IRS Gives Community Funds Leeway on Advocacy

October 15, 2009 | Read Time: 2 minutes

A new ruling from the Internal Revenue Service may get more community foundations involved in supporting advocacy efforts.

The IRS has clarified the federal regulations that govern how community funds and other grant-making charities can provide support for nonprofit organizations that lobby lawmakers.

“We hope this clarification will give more grant makers the confidence they need to fund aggressive advocacy,” said Nan Aaron, president of the Alliance for Justice, a Washington charity that advises nonprofit groups about lobbying issues. The alliance sought and received the IRS private-letter ruling.

Federal law prohibits private foundations from lobbying, except on issues that affect their own existence.

But federal regulations allow foundations to make “general support grants” to charities that lobby if the grants are not earmarked for lobbying — even if part of the money winds up supporting lobbying work.


Private Foundations

In its ruling, the IRS said that “the standard for public charities should be no more stringent than that which applies to private foundations.”

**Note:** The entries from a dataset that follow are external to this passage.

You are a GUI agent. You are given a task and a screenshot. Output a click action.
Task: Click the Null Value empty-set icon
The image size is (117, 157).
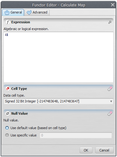click(8, 113)
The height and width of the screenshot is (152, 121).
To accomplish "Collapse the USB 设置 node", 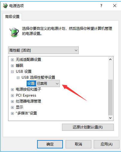I will (12, 72).
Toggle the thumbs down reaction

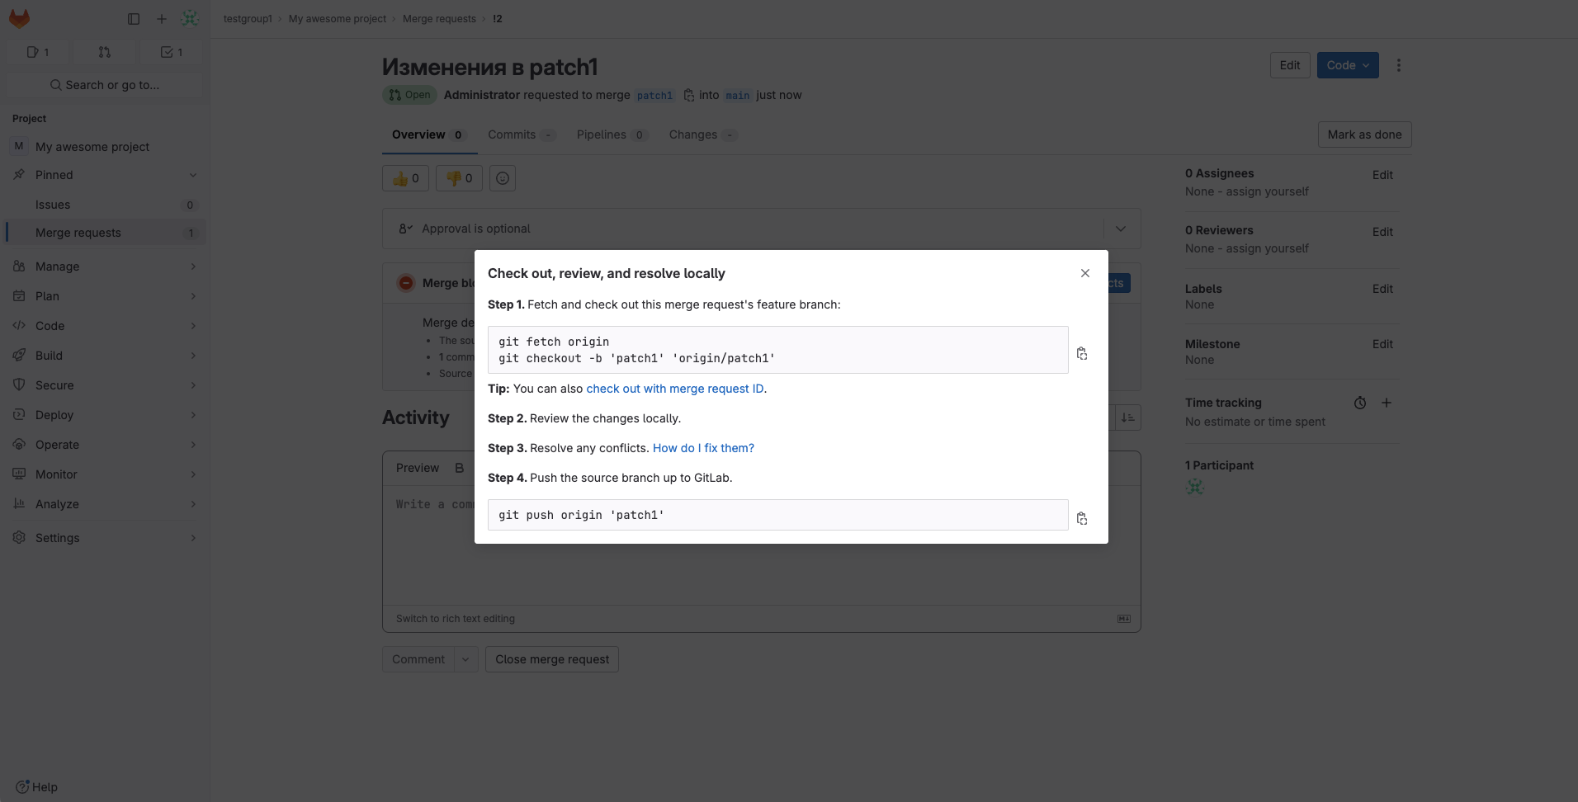click(458, 178)
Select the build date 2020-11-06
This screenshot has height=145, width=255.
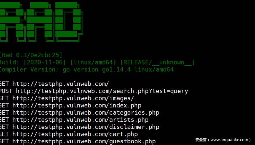click(x=45, y=62)
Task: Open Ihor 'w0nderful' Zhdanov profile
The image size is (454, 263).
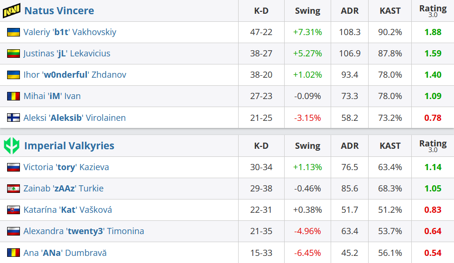Action: (x=74, y=75)
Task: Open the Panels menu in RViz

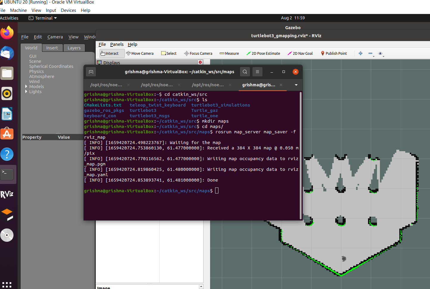Action: point(117,44)
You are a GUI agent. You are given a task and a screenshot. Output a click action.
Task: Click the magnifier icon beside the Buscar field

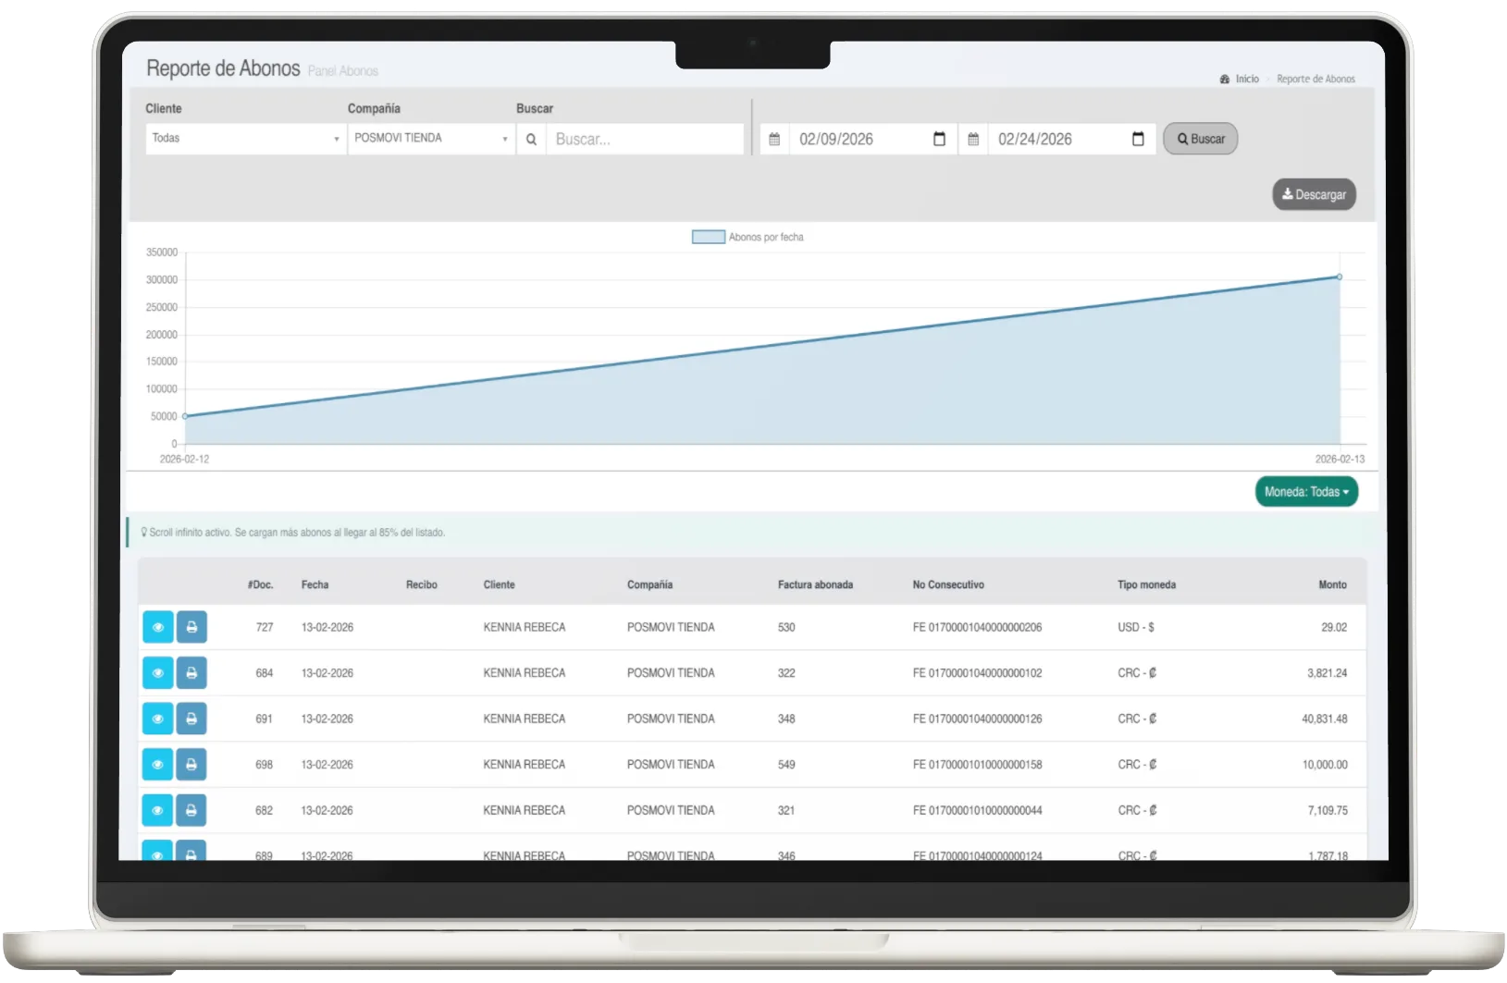pyautogui.click(x=531, y=140)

The IRS concluded that the nonprofit organization in question in this case — the Alliance for Justice — could make “general support grants” to another charity and not count the money as lobbying “even if some or all of the funds are ultimately expended by the recipient charity for lobbying.”

To illustrate this, the alliance gave the following example on its Web site. The “Farmville Community Foundation” provides $10,000 for general support to the “Children’s Alliance of Farmville,” a charity that advocates on behalf of disadvantahed children.

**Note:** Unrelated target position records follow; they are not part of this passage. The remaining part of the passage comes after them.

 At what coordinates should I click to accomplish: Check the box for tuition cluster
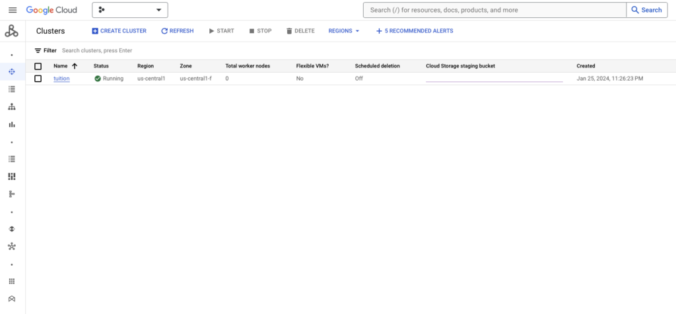point(38,79)
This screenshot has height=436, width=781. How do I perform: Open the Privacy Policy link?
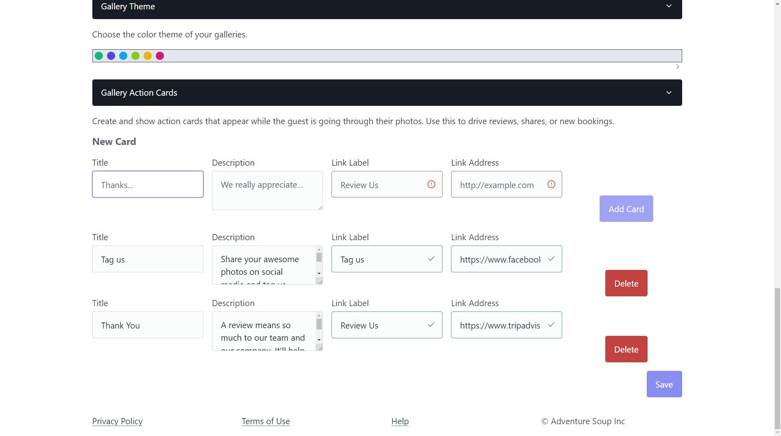[x=117, y=421]
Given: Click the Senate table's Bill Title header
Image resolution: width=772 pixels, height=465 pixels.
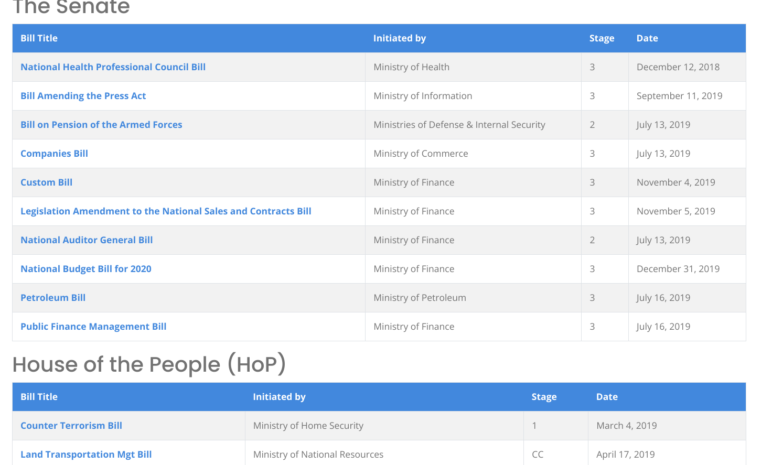Looking at the screenshot, I should tap(39, 38).
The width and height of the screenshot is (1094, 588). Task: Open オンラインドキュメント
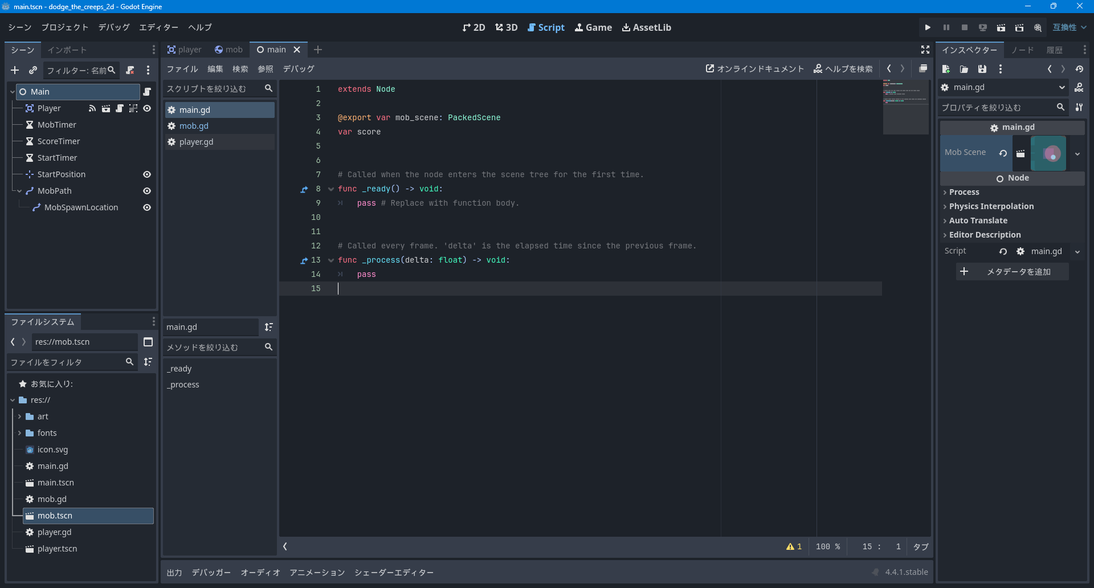point(754,68)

The Farmville Community Foundation does not have to count the grant money against its own lobbying limit, even if the Children’s Alliance of Farmville uses the money to lobby, as long as the grant was not designated to be used for lobbying.

Private-letter rulings apply only to the organizations that asked and paid for them; however, the rulings give other groups insights into the way the Internal Revenue Service thinks.